Ni qué decir de la “moral” de las autoridades escolares ahora que Pancracio cursa primero de secundaria. La madre, de espíritu liberal, le regaló una pulserita de tela donde se promueve el uso del condón. ¡Santo Cristo Redentor!, supongo que expresó la directora. Efectivamente, le prohibieron usarla. La justificación: “es que incita a nuestros adolescentes a tener relaciones sexuales”.
Otra maestra, en un intento frustrado de enseñanza de la anatomía, les dijo que su cuerpo estaba cambiando y que les “va a salir peluche en el estuche” (no se rían). Pregunto a los profesores: ¿entonces espero a que mi hijo sea universitario para hablarle de sexualidad? Y me respondo: ¡Claro que no!

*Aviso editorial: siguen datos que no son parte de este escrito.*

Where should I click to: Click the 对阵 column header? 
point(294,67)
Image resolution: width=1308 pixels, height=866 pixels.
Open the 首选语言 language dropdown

Las anécdotas siguen… Faltas de ortografía, equivocaciones en historia y enseñanza de las matemáticas con uso de calculadora son apenas un botón de lo que ocurre en los salones.
Hoy marchan unos 50 mil maestros que se oponen a la evaluación universal. Después de todo, como asegura una amiga, los maestros son sensatos en no querer presentar el examen pues reconocen (muy adentro de su ser) que saldrán reprobados. Lástima que yo no tengo sus boletas.